§ Texto de lectura:

╭──

Los símbolos mayas y sus rituales necesarios recuperarlos

“Simbolismos en rituales Mayas” y “Astros en la Cultura Maya” se intitularon las conferencias magistrales que impartieron el antropólogo Gaspar Cahuich Ramírez y la profesora en historia maya Cesia Chuc Uc, respectivamente y en la que se destacó la importancia de los símbolos en los rituales mayas, “a veces incompletos por las nuevas costumbres”, y la necesidad de recuperar las numerosas aportaciones a través de la enseñanza “que se han humillado ante del sistema educativo, mismo que ha oprimido a las enseñanzas de las tradiciones originales”.

Los conferencistas participaron dentro de las actividades que el grupo maya Campeche A.C., realizó como parte de las actividades por el año nuevo maya, en la que destacaron que “los detalles y herencias que enriquecen el origen maya están quedando en el olvido”.

╰──

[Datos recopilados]
╭──

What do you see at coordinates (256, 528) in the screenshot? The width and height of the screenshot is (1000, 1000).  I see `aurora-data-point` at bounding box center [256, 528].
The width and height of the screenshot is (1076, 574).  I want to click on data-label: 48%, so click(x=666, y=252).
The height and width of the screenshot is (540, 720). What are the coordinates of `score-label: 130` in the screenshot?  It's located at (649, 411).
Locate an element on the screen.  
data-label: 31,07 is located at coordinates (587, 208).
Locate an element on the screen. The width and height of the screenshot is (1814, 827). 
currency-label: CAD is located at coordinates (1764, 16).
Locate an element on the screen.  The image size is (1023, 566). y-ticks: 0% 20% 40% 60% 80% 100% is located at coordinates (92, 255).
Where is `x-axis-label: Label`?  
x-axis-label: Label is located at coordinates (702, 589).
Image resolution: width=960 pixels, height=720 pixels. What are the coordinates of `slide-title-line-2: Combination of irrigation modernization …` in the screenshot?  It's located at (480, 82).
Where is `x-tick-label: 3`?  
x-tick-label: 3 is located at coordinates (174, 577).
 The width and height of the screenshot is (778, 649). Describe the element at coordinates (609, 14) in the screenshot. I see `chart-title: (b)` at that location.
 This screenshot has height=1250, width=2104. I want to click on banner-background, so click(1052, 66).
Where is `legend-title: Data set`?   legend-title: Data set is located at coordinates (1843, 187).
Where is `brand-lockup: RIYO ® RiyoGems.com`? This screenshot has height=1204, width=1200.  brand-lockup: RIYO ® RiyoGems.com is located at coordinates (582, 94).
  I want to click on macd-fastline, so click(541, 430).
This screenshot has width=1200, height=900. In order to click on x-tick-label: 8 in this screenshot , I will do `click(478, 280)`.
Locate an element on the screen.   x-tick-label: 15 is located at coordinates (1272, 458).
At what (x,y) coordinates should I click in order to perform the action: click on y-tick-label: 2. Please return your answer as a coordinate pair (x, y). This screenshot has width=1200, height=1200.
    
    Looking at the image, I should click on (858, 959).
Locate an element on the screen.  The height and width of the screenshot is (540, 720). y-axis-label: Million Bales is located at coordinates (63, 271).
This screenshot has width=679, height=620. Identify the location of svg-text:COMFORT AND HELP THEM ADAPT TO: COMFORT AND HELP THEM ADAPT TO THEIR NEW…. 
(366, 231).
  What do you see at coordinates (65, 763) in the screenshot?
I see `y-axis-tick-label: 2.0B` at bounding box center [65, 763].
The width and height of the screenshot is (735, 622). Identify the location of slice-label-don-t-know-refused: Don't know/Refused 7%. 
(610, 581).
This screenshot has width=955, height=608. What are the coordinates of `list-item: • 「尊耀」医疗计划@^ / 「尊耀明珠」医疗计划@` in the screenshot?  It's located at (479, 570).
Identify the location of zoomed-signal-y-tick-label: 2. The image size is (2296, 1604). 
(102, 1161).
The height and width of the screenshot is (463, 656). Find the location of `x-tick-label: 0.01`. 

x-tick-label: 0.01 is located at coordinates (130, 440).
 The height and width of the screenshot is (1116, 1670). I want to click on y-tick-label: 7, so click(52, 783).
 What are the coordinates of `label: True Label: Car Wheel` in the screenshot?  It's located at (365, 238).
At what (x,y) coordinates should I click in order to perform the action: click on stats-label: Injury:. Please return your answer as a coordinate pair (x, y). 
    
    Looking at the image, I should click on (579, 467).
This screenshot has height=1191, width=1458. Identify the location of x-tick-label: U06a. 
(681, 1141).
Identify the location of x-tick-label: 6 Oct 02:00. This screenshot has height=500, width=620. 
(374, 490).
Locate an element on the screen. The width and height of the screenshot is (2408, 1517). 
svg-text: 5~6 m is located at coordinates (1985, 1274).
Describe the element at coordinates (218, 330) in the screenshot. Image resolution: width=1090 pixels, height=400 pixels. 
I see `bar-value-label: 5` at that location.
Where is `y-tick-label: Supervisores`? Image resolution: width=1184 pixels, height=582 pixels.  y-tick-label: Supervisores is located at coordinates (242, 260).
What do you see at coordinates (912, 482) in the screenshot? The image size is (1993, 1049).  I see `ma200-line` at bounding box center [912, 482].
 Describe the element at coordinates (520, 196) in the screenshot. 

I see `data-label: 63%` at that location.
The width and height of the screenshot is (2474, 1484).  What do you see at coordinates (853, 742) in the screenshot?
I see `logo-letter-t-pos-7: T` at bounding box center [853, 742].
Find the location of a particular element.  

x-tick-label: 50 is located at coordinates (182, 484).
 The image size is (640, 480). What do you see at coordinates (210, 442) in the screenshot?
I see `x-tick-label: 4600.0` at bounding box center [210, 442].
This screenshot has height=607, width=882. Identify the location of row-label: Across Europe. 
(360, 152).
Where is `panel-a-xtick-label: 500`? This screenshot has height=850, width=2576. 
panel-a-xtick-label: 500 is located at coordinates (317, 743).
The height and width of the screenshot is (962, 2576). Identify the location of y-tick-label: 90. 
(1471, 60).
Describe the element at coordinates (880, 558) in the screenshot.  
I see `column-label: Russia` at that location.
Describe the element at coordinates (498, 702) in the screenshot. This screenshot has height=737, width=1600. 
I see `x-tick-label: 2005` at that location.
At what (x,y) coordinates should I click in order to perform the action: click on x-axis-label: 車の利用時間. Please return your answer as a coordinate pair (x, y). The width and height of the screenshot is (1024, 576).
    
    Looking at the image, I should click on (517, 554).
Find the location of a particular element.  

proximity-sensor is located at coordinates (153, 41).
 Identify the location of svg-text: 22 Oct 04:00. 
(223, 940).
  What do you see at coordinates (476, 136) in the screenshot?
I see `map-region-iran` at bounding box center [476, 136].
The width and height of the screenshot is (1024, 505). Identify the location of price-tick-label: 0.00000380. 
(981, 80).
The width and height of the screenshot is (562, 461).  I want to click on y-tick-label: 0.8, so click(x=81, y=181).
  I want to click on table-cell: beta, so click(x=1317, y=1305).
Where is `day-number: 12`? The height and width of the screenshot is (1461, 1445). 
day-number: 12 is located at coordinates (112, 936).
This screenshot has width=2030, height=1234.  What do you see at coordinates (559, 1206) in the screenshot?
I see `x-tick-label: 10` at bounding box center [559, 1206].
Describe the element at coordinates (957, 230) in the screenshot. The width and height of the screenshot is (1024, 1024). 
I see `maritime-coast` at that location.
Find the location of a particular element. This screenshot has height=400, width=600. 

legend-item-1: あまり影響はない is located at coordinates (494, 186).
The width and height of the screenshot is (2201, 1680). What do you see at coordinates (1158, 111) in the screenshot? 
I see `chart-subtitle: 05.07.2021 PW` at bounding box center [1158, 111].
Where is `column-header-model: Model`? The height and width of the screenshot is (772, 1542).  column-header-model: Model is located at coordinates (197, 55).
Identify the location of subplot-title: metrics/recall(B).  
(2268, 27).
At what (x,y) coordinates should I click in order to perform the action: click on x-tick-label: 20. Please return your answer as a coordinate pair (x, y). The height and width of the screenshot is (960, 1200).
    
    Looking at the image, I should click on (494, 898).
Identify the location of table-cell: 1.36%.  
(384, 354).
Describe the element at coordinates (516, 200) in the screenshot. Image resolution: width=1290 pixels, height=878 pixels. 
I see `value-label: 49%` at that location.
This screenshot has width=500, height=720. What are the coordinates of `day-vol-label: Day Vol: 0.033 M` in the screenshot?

╰──

§ Tarea asignada 1:
Según la nota sobre los símbolos y rituales mayas, ¿por qué hace falta recuperar las aportaciones mayas mediante la enseñanza? Explícalo en una a tres oraciones.
§ Tarea asignada 2:
Prosigue la nota sobre los símbolos y rituales mayas a partir de su última oración.
Los registros no hacen falta para resolver esto.

§ Respuesta esperada 1:
Porque esas aportaciones se han visto humilladas ante el sistema educativo, el cual ha oprimido las enseñanzas de las tradiciones originales.

§ Respuesta esperada 2:
Cahuich Ramírez resaltó la importancia de los símbolos mayas. “Todo gira en torno a los números y la vida, el existencialismo de los ancestros mayas basados en el cosmos, pero sobre todo en la creencia que hay una explicación numérica para todo aquello que tiene que ver con las costumbres.

“Los números y los colores tienen una esencia significativa en los proverbios mayas y la concepción de cómo se hicieron, cómo se hacen y cómo se harían las cosas a partir del origen de la vida, del pasado, el presente y el futuro para actuar en consecuencia y dar continuidad a lo que los mayas ya habían predicho antes que las ciencias actuales revelaran supuestos conocimientos de primer mundo, misterios que los mayas vieron, plasmaron y que hoy sirven como base para estudios y teorías sobre la posibilidad de cosmovisiones”.

“Para los mayas –detalló--, la representación de un humano se hacía con un árbol o integrante de la naturaleza, la representación más importante es, fue y será el ceibo, mismo que conlleva en su concepción la importancia de dos números que giran en la cosmología de los ancestros de origen, el 9 y el 13, todo gira en torno a estos símbolos numéricos y de concepción”.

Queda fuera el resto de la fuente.